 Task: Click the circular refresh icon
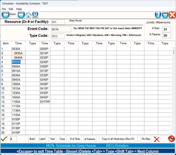(x=35, y=14)
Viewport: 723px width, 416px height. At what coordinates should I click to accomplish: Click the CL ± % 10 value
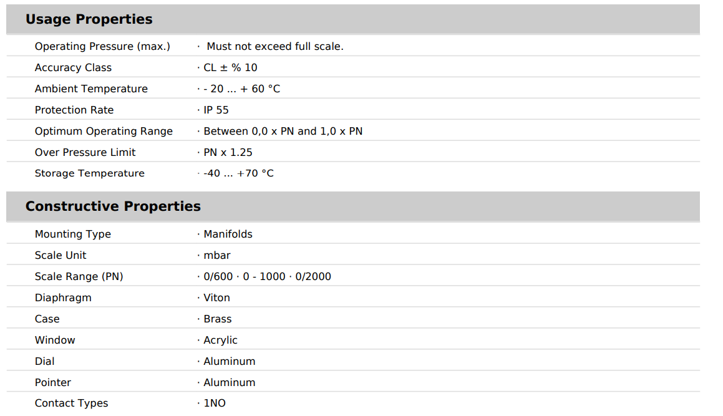[230, 68]
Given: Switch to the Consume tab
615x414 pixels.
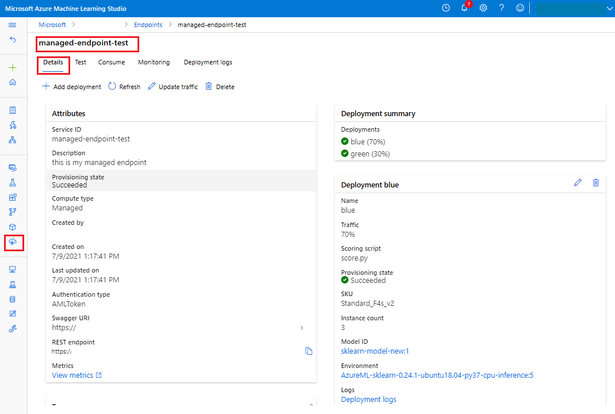Looking at the screenshot, I should (x=111, y=62).
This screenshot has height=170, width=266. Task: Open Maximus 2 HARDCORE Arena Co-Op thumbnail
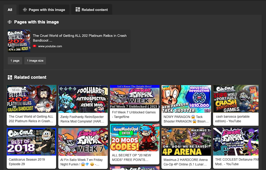(186, 142)
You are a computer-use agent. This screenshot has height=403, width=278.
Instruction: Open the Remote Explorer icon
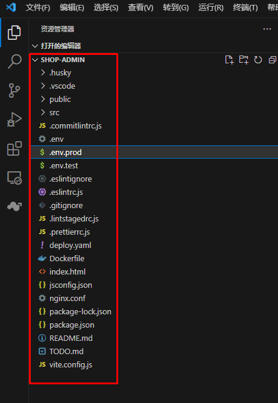[14, 177]
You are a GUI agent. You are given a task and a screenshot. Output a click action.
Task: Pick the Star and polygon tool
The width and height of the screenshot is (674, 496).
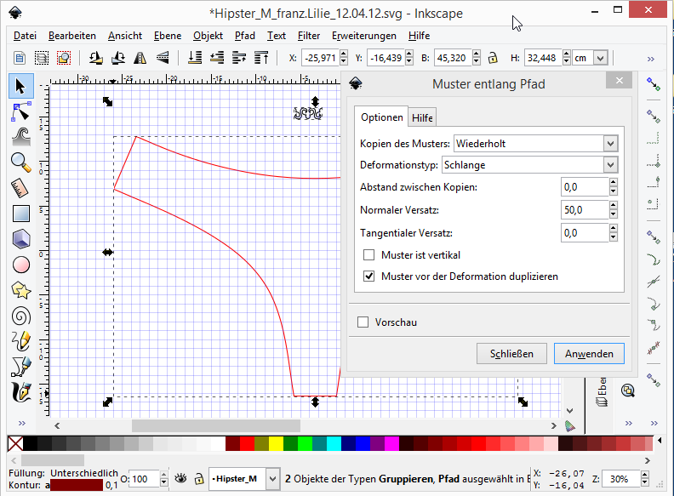click(21, 290)
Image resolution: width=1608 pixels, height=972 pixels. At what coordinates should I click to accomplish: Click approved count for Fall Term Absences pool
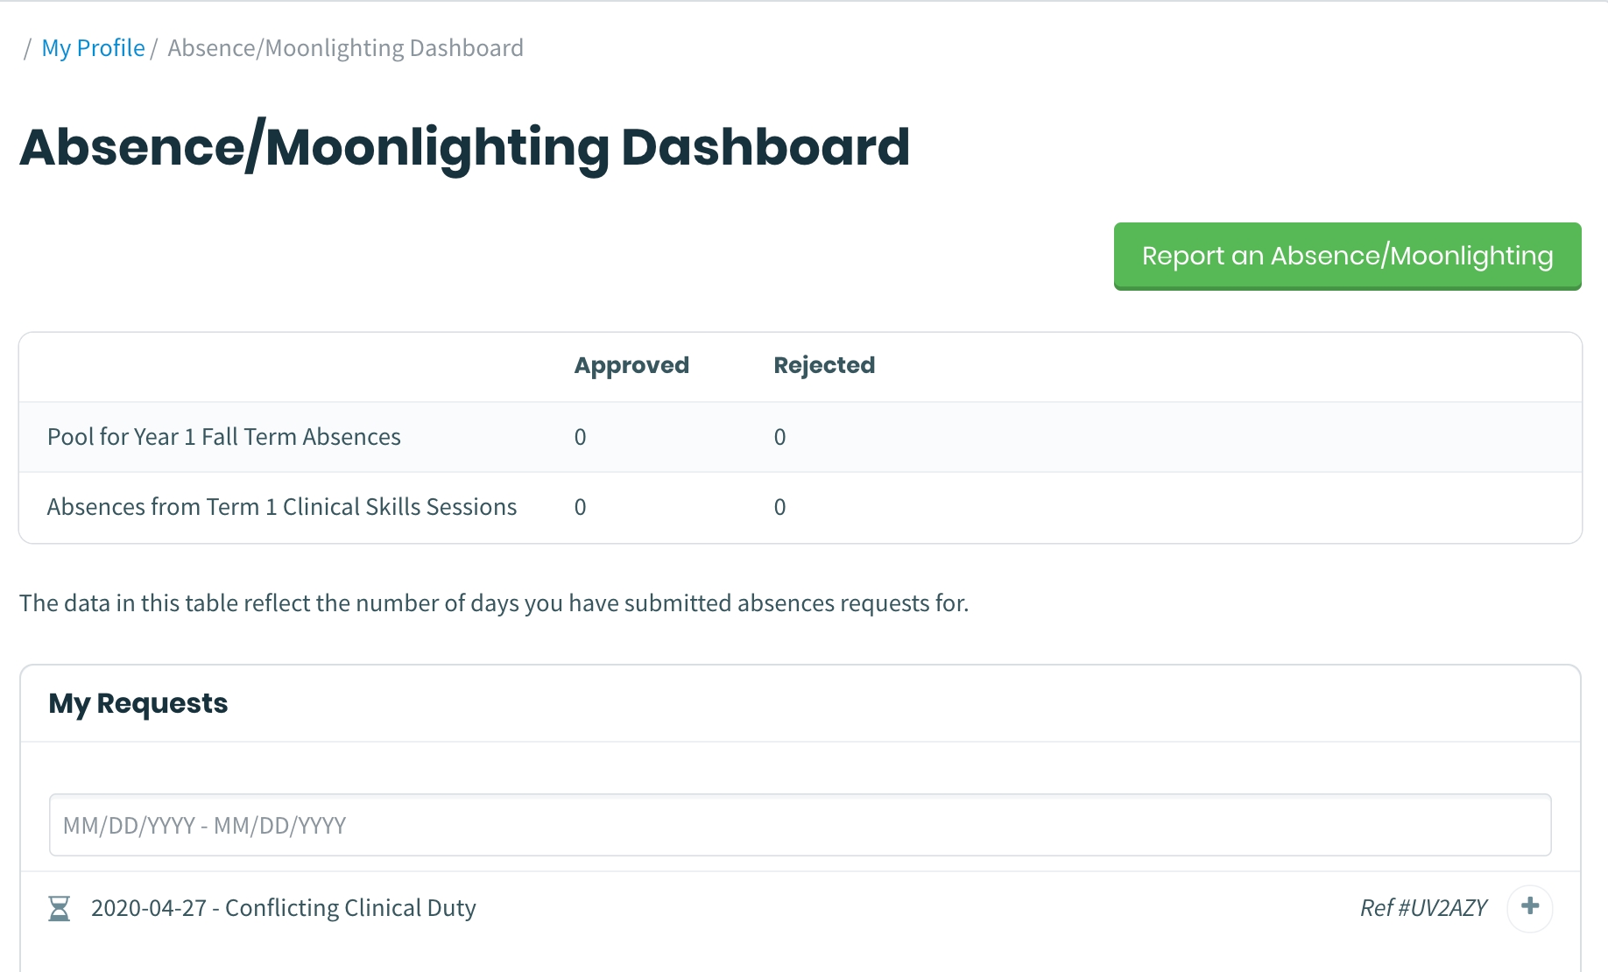(x=580, y=437)
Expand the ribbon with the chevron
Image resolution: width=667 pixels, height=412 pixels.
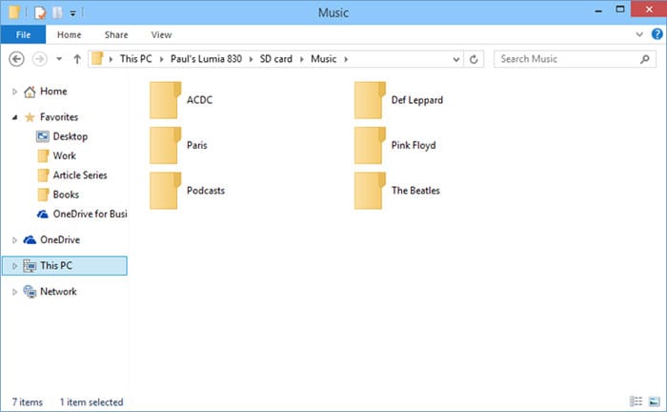pyautogui.click(x=639, y=34)
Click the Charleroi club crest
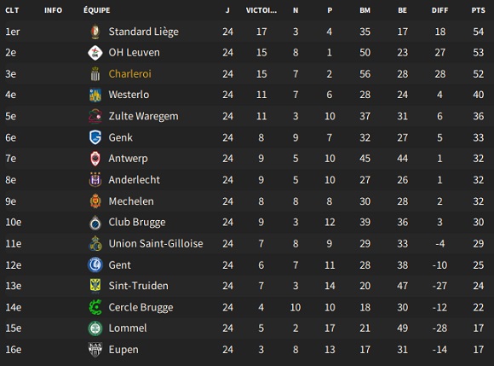Image resolution: width=494 pixels, height=366 pixels. click(x=95, y=74)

Activity: The expected output is the material above, repeated exactly and free of pictures.

Answer:
 Task: Click the circular refresh icon
(x=35, y=14)
Viewport: 723px width, 416px height. At what coordinates should I click to accomplish: Click the CL ± % 10 value
[230, 68]
Given: Switch to the Consume tab
615x414 pixels.
Looking at the screenshot, I should (x=111, y=62).
This screenshot has height=170, width=266. Task: Open Maximus 2 HARDCORE Arena Co-Op thumbnail
(186, 142)
You are a computer-use agent. This screenshot has height=403, width=278.
Instruction: Open the Remote Explorer icon
[14, 177]
You are a GUI agent. You are given a task and a screenshot. Output a click action.
Task: Pick the Star and polygon tool
The width and height of the screenshot is (674, 496).
click(21, 290)
Image resolution: width=1608 pixels, height=972 pixels. At what coordinates should I click to accomplish: Click approved count for Fall Term Absences pool
(x=580, y=437)
Expand the ribbon with the chevron
Image resolution: width=667 pixels, height=412 pixels.
pyautogui.click(x=639, y=34)
Click the Charleroi club crest
Image resolution: width=494 pixels, height=366 pixels. click(x=95, y=74)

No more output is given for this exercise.